SINGAPORE -- International investors are fleeing Malaysia, which has been battered by multiple economic headwinds and, as a result, is home to Asia's worst-performing major stock market.
Now weak macro indicators are adding to the challenge faced by Prime Minister Mahathir Mohamad, whose government will enter its second year in May.
According to a Monday report from MIDF Research, a Malaysian financial services provider, foreign investors last week were net sellers of Malaysian stocks for a fourth consecutive week. So far this month, foreign investors' net sales have amounted to 1.14 billion ringgit ($270 million).
This bucks the trend in neighboring equity markets. In Indonesia, foreign investors in the first three weeks of April bought more than $218 million more stock than they sold. In the Philippines, the figure is $121 million, and in Thailand it is $83 million.
Before Monday, The Kuala Lumpur Composite Index was down 4% since the end of last year. During the same period, other Southeast Asian markets improved. Singapore's benchmark index was up 9%, Thailand's 7% and Indonesia's 4%.
One factor dragging down Malaysia is the economy's heavy reliance on trade. Exports accounted for 71% of gross domestic product in 2017, according to the World Bank. Global electronics makers have made Malaysia an export base. In so doing, they have also made it vulnerable when sales of products like semiconductors slump, which is happening right now as the world demands fewer smartphones.
Nikkei's monthly manufacturing Purchasing Managers' Index shows Malaysia has been one of Asia's worst-performing economies. The country's headline PMI pointed to a contraction for a sixth month in a row through March as overseas demand waned. In March, Malaysia's manufacturing PMI was the lowest among the 15 sets of Asian data Nikkei monitors.
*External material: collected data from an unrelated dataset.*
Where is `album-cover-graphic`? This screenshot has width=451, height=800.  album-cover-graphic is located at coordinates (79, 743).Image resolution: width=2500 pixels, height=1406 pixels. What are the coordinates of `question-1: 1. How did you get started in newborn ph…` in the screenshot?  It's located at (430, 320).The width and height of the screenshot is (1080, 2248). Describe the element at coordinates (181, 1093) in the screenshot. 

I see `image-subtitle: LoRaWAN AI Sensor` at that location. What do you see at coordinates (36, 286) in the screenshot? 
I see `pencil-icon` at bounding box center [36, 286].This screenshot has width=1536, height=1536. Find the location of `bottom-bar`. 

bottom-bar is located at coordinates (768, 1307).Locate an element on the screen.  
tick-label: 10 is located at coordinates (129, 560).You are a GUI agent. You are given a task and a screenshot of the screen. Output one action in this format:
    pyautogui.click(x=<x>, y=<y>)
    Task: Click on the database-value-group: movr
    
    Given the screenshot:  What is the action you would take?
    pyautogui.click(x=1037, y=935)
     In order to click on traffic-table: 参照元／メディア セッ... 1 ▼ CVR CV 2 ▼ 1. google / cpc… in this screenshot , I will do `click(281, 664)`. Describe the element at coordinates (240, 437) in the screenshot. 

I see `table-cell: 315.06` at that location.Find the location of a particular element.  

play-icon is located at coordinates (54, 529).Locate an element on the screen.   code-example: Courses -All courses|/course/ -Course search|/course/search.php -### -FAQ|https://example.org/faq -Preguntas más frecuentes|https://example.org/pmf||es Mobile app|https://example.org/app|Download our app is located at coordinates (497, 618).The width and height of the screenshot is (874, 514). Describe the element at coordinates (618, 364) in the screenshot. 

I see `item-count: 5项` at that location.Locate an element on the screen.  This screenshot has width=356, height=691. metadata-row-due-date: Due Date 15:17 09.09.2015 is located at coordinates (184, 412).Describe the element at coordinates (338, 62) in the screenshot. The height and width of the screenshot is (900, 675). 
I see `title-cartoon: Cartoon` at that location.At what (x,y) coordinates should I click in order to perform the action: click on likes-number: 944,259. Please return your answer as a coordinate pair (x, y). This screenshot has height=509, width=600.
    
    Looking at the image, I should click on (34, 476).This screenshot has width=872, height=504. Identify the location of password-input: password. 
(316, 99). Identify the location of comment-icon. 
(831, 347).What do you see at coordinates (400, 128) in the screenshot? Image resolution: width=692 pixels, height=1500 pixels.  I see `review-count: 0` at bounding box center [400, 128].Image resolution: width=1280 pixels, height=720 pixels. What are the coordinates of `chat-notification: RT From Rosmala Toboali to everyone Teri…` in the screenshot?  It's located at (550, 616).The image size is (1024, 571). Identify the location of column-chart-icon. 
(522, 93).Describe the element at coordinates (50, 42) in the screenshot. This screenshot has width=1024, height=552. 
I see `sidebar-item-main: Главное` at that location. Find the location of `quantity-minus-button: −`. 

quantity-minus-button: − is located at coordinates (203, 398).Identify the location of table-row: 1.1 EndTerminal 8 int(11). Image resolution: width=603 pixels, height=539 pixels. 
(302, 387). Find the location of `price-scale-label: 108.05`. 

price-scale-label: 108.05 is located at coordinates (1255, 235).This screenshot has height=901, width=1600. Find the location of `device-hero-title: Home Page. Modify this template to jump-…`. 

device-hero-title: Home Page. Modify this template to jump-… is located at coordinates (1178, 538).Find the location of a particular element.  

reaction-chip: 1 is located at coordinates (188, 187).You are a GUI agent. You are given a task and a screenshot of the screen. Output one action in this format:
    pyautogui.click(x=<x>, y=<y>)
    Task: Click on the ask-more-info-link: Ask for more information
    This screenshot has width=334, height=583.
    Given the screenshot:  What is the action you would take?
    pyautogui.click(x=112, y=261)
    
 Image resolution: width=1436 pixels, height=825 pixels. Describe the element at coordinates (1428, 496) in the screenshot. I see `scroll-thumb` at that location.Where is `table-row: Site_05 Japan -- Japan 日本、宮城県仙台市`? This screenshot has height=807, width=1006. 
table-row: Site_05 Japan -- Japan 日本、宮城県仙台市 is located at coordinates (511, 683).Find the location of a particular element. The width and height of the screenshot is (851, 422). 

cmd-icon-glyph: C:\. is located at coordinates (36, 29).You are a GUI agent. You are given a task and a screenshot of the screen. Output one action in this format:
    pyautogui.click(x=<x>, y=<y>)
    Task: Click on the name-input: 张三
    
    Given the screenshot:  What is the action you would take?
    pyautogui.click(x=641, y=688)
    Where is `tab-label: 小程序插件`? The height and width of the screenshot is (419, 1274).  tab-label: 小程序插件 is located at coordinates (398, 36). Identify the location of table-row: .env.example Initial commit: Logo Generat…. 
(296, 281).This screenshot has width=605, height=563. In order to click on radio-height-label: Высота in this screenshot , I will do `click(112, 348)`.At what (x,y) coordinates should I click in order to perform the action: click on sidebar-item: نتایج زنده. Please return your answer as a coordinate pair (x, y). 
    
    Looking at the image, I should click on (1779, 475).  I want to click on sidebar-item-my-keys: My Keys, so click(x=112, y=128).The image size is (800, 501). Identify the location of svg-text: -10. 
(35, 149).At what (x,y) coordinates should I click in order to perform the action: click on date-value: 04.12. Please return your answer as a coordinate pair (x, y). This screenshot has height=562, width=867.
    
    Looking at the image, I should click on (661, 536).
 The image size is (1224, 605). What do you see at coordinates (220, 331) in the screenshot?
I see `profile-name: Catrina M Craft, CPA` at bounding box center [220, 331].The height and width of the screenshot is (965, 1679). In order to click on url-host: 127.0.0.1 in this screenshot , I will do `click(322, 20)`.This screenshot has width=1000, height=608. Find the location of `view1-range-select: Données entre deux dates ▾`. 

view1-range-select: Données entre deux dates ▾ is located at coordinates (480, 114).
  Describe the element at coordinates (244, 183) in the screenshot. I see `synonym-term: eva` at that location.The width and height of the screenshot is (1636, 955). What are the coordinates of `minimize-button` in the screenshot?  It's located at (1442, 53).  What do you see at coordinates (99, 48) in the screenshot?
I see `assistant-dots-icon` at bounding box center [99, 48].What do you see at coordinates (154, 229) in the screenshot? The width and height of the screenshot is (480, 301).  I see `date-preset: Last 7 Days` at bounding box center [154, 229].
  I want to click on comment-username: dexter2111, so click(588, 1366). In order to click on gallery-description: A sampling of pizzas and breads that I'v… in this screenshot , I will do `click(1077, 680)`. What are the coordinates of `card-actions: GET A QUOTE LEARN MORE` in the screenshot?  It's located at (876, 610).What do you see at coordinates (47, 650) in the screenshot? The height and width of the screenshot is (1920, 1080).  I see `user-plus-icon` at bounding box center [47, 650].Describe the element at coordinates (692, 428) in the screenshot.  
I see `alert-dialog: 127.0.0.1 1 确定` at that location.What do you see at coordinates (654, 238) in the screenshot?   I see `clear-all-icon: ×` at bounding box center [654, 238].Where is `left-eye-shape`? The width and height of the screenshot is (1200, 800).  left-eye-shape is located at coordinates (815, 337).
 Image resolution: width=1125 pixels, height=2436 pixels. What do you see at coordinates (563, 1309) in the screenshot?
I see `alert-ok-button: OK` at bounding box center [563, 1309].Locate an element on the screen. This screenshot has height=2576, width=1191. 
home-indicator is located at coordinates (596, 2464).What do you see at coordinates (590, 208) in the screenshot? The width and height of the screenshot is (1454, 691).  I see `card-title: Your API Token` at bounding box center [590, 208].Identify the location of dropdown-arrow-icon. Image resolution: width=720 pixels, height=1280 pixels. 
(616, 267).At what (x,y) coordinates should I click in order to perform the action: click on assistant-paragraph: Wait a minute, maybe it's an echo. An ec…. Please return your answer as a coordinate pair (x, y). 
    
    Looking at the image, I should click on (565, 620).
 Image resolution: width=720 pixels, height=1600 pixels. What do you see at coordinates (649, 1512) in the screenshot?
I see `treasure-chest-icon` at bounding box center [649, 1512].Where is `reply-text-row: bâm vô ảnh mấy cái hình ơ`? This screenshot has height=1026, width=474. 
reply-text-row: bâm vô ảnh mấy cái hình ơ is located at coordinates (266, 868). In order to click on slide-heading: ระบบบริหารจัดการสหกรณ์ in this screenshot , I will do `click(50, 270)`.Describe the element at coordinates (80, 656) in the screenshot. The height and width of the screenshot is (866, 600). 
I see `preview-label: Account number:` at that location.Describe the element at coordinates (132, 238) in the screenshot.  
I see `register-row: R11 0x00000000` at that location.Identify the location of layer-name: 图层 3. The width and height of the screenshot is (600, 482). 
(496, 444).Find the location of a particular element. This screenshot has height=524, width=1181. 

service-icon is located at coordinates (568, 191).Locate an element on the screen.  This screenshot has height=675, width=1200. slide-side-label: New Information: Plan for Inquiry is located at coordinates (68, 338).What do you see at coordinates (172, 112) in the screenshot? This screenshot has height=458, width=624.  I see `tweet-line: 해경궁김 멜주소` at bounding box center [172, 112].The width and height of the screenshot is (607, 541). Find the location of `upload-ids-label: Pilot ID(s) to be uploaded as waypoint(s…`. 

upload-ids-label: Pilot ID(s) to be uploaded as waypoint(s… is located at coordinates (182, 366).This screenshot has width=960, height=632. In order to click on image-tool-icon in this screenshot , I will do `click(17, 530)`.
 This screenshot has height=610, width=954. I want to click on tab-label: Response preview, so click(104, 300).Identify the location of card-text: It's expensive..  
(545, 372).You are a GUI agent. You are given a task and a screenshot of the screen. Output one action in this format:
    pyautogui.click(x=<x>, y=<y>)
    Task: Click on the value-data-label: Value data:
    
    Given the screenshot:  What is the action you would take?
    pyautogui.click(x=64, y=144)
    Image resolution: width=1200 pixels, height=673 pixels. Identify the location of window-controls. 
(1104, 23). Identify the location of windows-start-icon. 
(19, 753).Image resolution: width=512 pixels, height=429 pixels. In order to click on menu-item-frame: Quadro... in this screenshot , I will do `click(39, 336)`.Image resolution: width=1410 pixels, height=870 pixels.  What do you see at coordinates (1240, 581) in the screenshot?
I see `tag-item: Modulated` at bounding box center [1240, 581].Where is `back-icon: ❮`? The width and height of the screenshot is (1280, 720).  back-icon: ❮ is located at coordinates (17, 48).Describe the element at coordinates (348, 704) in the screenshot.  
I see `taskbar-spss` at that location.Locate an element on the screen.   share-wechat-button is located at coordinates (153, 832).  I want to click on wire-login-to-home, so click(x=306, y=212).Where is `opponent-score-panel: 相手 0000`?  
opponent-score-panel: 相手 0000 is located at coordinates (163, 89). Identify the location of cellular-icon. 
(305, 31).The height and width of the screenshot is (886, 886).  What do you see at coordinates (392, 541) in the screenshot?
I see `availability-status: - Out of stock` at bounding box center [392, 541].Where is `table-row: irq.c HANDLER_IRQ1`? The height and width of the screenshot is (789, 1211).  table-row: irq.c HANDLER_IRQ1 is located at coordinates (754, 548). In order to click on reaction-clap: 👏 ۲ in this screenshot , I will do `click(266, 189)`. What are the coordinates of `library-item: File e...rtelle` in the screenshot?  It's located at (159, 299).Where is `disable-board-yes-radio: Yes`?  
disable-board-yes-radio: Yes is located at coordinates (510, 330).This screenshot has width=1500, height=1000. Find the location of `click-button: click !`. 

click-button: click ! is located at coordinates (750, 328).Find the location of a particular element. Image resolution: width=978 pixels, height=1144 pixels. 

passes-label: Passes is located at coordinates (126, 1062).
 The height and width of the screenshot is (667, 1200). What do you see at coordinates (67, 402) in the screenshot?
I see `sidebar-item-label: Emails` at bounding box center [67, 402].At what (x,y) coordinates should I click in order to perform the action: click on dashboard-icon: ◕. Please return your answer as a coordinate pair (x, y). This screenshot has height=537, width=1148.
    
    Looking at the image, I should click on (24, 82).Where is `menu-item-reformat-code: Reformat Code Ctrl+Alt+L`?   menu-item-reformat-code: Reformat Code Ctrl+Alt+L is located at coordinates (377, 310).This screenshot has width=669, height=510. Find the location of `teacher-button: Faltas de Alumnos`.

Another concern is Malaysia's dispute with the European Union over palm oil, one of Southeast Asia's key export commodities. The EU is moving to ban the use of palm oil in biofuels, citing deforestation.
Although palm oil prices bottomed out late last year, they remain low compared to 12 months ago and have weighed on Malaysian companies that own palm plantations.
Meanwhile, British index provider FTSE Russell last week announced it would drop Malaysian government debt from its flagship World Government Bond Index -- a benchmark for fixed-income investors -- due to market liquidity concerns. The move would mean fewer international investors buying Malaysian government bonds through funds that track the FTSE index.
According to a calculation by Singapore's United Overseas Bank, funds that track the index are worth a combined $1 trillion, with Malaysia carrying 0.39% of the index's weight as of March. This translates into potential foreign holdings of $3.9 billion, or 4% of all outstanding Malaysian government securities. The "Malaysian ringgit is clearly on the defensive over the near term given this latest news," the bank warned.
In response, Mahathir said, "We have no intention to withdraw from the bond market," according to a New Straits Times report on April 19.
Meanwhile, Malaysia's key economic indicators are pointing to a slow economy. The consumer price index suffered year-on-year declines in January and February. The industrial production gauge is also sitting low. As a result, economists expect some stimulus measures.
"The central bank will use the current low inflation backdrop to provide more policy stimulus to the economy," according to Prakash Sakpal, an economist at ING, adding that the central bank will cut policy rates by 25 basis points to 3% at the next policy meeting, scheduled for May 7, making it the first rate cut in nearly three years.
As far as foreign direct investment for setting up factories and making corporate acquisitions is concerned, Malaysia had net gains until the October-December quarter going back to early 2013, according to CEIC Data. There is no available data for the most recent quarter.